Théoriquement, la valeur d’un joueur devrait être basée sur sa valeur contractuelle. S’il gagne 10 millions d’euros par an, sur un contrat de quatre ans, il devrait valoir 40 millions d’euros et être valorisé 40 millions d’euros. Lors d’une interview, donnée en mars 2025, Lassana Diarra expliquait son idée. « Un joueur devrait avoir le droit de racheter son contrat et de partir où bon lui semble ». Or, puisqu’on a intégré l’idée d’un actif valorisé et valorisable, on s’autorise à intégrer des indemnisations disproportionnées, en comptant l’âge, le poste, la renommée, la force physique, la performance supposée, etc. Autant d’éléments pouvant porter atteinte à la libre-circulation du joueur, du travailleur de l’espace communautaire européenne. La CJUE estime que « la lecture combinée des règles fait apparaître que celles-ci sont de nature à restreindre de façon généralisée et drastique la concurrence qui pourrait opposer tout club de football [...] à tout autre club de football [...] en ce qui concerne le recrutement de joueurs. […]  Les règles constituent, à ce titre, une restriction patente de la concurrence à laquelle lesdits clubs pourraient se livrer en leur absence, aboutissant à un cloisonnement du marché au profit de l’ensemble de ces mêmes clubs ».

Vers une révolution dans l’économie du ballon rond?

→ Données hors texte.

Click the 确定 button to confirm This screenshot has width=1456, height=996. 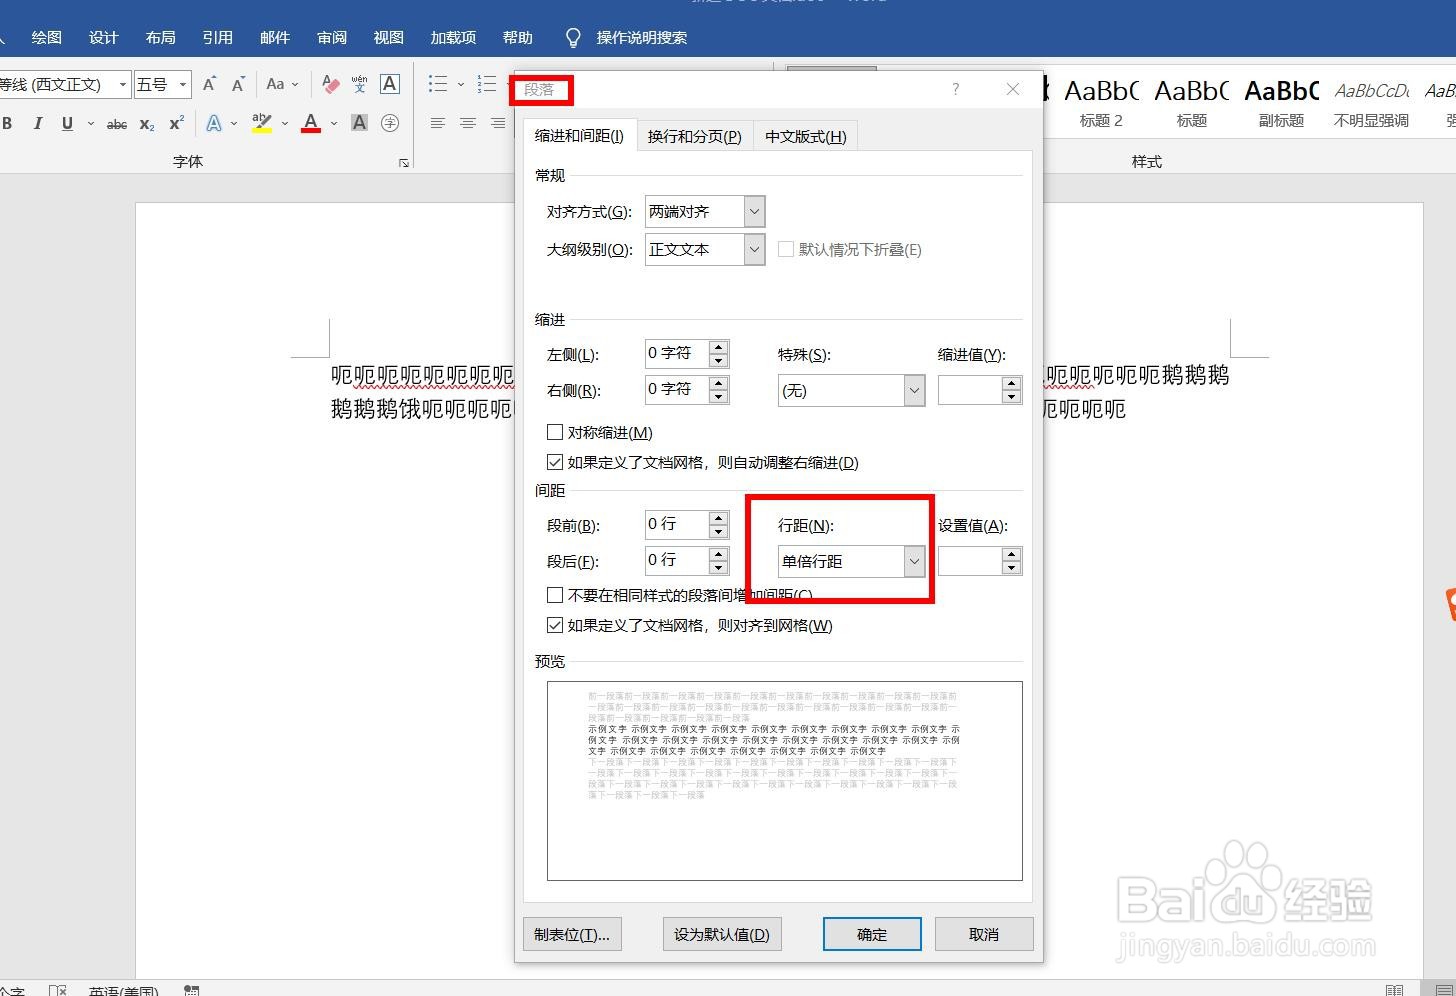point(871,934)
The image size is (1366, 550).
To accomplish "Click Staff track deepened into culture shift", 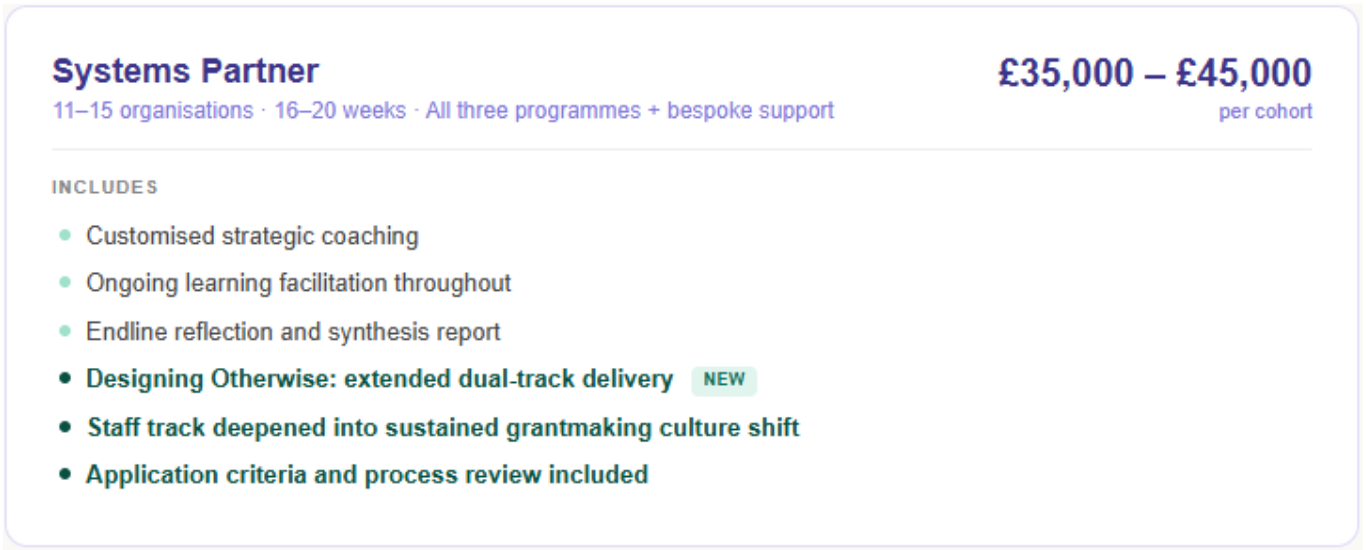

La CJUE invite donc la FIFA (et l’UEFA) à renégocier sa convention collective avec les joueurs et réformer son système de transfert en mettant en place une « juste valeur » sur le prix des joueurs (clause libératoire ? Formule mathématique estimant la valeur objective d’un joueur ? Valeur dégressive négociée a priori sur contrat ?). Mais cela pourrait avoir des conséquences très importantes sur toute l’économie du football européen. Depuis trente ans, les clubs ont assuré et solvabilisé leur comptabilité en se basant sur des valeurs hypothétiques de joueurs, en escomptant des recettes dites de trading sur la revente majorée des joueurs. En France, en moyenne, 25% des recettes des clubs sont basées sur ce trading de joueurs.

Toute réforme en profondeur de la réglementation des transferts, à la lumière de la jurisprudence décidée par la CJUE, aurait des conséquences systémiques sur l’économie du football européen. Depuis la fin des années 1980, la valorisation comptable des joueurs en tant qu’actifs constitue l’un des fondements de la structure financière des clubs professionnels. Elle permet non seulement d’équilibrer les bilans et de répondre aux exigences prudentielles imposées par les instances de régulation, mais aussi de soutenir une logique spéculative sur les transferts. En France, ce modèle représente environ un quart des recettes annuelles des clubs, ce qui en souligne le caractère structurant.

Or l’imposition d’un encadrement juridique fondé sur le principe de « juste valeur proportionnée » remettrait en question cette architecture. En interdisant les survalorisations fondées sur des projections spéculatives, une telle réforme réduirait significativement les marges de manœuvre financières des clubs, en particulier ceux dont la viabilité repose largement sur le trading de joueurs. À court terme, cela pourrait se traduire par une déflation du marché des transferts, une dépréciation rapide des bilans comptables, et potentiellement des difficultés de solvabilité pour les entités les plus exposées.

Dans ce contexte, la FIFA, l’UEFA, les corps intermédiaires et les parties prenantes ont engagé des discussions afin de refonder la convention collective, en conformité avec les exigences posées par le droit européen du travail. Mais comme le rappelle Antoine Duval, chercheur au Centre de droit international du sport, l'effet direct de la jurisprudence de la CJUE rend toute adaptation urgente : en théorie, un joueur pourrait dès la prochaine période de transferts invoquer cette décision pour négocier librement sa mobilité professionnelle, sans crainte de sanctions.